What you have to do:
Could you work out how many lines in the material below hold the word "list"? Give only the number in reply.

Information given:

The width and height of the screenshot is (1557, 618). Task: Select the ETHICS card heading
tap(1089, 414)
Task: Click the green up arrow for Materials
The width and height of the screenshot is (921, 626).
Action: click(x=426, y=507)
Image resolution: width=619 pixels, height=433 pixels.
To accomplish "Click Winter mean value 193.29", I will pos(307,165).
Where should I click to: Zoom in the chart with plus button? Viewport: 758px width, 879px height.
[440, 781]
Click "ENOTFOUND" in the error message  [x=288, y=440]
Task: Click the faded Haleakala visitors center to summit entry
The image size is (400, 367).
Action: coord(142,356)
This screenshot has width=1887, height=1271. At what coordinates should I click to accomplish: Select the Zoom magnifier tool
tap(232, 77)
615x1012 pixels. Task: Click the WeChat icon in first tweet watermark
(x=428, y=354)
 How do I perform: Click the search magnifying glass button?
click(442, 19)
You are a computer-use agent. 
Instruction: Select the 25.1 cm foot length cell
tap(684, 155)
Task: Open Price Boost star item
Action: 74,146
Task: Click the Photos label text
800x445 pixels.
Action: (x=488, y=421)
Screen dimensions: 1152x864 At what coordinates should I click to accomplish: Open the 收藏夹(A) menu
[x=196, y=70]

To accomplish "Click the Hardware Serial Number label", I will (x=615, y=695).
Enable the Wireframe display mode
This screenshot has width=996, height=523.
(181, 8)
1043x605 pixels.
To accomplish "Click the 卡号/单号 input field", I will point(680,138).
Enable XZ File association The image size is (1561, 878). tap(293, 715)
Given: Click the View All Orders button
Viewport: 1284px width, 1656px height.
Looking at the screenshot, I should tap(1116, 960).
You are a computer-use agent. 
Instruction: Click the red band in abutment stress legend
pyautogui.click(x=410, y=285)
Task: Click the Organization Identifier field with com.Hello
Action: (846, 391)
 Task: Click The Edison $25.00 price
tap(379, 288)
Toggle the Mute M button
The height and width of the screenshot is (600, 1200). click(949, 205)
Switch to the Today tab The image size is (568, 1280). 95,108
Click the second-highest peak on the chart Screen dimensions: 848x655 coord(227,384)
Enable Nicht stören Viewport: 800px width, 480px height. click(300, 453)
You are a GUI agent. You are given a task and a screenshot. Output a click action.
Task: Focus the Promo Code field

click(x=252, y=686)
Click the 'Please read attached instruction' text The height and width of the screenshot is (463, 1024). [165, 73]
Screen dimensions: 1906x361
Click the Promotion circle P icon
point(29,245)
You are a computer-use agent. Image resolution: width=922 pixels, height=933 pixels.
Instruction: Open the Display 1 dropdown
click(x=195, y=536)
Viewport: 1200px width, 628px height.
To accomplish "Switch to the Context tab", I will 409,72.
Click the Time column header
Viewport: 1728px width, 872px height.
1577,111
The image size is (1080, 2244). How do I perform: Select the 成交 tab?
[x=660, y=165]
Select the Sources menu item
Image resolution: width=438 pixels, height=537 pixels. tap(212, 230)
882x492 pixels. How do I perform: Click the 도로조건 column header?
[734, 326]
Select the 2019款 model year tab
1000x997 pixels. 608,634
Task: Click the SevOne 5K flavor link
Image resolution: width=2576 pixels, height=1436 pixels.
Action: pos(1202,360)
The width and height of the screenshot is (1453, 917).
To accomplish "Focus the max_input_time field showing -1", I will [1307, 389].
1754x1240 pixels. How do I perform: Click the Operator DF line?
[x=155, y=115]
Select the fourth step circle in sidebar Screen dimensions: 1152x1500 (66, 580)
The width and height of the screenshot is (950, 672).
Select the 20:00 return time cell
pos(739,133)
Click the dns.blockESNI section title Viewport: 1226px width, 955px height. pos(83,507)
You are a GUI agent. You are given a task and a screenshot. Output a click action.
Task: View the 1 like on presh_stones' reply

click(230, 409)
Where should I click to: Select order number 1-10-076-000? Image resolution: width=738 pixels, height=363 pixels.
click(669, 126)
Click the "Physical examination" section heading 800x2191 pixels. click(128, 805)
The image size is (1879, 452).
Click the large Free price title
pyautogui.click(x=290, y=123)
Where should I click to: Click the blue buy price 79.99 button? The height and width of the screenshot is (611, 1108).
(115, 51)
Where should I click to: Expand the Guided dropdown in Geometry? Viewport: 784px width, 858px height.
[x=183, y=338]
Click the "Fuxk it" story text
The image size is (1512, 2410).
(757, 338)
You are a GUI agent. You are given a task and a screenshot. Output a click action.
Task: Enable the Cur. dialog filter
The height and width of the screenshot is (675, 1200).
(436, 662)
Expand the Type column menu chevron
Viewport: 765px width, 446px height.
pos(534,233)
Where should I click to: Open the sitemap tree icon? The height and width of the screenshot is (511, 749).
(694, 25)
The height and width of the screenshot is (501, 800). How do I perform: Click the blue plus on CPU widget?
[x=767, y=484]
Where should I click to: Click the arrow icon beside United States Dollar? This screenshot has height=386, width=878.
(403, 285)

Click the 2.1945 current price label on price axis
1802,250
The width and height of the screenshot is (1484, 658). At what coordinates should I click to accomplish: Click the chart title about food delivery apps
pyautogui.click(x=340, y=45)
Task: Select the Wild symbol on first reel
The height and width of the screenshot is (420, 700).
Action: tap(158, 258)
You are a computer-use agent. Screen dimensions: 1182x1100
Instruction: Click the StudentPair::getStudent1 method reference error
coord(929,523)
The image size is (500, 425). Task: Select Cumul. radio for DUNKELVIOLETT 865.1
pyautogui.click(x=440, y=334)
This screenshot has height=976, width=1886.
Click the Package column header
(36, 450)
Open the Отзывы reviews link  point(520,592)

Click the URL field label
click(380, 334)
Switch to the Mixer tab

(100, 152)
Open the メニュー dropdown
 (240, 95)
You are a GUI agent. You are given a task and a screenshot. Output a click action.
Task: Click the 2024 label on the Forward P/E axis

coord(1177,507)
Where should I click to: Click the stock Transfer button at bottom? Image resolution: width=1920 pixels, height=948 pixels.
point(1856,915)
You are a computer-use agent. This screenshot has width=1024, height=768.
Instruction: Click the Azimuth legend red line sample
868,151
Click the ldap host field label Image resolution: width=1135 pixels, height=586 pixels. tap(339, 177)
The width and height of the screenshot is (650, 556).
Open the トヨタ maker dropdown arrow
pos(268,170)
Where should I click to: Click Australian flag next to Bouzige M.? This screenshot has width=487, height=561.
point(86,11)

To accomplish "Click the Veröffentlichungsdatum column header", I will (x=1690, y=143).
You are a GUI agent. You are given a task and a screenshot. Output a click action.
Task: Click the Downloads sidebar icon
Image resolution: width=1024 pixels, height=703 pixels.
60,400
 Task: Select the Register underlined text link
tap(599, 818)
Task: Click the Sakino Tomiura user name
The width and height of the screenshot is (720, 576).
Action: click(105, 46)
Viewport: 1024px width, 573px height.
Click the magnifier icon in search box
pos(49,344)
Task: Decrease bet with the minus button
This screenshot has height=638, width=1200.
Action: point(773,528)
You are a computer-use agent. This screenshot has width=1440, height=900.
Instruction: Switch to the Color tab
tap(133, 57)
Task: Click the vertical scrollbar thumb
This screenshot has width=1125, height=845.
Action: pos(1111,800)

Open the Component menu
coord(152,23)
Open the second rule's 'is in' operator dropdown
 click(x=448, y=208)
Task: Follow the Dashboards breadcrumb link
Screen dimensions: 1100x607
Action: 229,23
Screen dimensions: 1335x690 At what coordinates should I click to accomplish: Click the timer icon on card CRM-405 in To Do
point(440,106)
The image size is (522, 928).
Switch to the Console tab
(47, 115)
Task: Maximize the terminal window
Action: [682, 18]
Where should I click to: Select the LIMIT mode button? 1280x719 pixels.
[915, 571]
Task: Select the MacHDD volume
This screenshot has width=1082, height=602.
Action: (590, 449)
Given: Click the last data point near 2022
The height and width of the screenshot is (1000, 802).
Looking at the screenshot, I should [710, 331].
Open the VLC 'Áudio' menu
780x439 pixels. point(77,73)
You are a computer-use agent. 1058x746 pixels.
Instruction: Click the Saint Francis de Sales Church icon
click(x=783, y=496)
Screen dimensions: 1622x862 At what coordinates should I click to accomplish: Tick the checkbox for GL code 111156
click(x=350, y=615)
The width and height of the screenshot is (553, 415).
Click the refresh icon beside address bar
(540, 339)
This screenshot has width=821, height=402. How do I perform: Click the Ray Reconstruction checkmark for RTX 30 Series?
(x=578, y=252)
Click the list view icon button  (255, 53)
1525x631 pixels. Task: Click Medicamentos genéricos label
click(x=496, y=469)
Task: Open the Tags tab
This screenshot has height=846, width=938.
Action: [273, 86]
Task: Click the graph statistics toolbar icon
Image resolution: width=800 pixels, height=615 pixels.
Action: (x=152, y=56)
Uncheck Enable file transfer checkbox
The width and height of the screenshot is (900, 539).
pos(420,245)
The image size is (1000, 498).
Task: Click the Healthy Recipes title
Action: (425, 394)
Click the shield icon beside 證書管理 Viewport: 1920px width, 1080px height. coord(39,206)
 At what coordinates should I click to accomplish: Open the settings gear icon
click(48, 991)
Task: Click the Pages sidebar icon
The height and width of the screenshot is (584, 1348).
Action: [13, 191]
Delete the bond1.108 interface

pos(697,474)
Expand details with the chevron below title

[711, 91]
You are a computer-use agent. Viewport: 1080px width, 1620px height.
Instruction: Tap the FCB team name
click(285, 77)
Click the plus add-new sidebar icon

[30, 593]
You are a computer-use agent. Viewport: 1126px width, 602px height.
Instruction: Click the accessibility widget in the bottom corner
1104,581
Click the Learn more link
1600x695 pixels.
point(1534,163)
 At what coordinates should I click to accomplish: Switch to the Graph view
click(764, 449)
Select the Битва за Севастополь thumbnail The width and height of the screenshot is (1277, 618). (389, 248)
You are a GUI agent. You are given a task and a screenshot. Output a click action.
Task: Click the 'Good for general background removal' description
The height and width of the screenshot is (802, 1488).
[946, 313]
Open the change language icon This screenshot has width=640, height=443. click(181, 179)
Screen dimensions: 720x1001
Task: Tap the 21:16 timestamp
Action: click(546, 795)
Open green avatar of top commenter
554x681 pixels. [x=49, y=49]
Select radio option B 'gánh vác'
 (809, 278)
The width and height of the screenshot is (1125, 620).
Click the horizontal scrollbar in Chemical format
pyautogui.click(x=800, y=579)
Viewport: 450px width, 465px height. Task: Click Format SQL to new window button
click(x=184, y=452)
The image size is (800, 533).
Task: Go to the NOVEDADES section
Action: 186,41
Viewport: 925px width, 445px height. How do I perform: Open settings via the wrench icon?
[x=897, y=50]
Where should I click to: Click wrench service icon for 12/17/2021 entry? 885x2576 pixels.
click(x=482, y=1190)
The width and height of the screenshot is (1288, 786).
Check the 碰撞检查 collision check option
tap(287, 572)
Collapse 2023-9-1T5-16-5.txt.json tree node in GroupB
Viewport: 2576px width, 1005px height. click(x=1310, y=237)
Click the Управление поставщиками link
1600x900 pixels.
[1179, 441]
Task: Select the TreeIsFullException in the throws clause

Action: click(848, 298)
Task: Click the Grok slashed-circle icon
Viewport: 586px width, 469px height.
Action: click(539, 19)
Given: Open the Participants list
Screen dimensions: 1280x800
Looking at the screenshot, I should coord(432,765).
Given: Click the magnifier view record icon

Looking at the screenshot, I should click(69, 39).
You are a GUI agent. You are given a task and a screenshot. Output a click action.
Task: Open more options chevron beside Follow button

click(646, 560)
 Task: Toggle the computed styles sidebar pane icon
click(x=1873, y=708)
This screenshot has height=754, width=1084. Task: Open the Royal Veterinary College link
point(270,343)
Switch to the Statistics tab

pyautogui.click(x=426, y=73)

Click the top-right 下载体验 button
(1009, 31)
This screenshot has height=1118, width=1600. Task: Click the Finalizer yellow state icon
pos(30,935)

Exercise solution:
2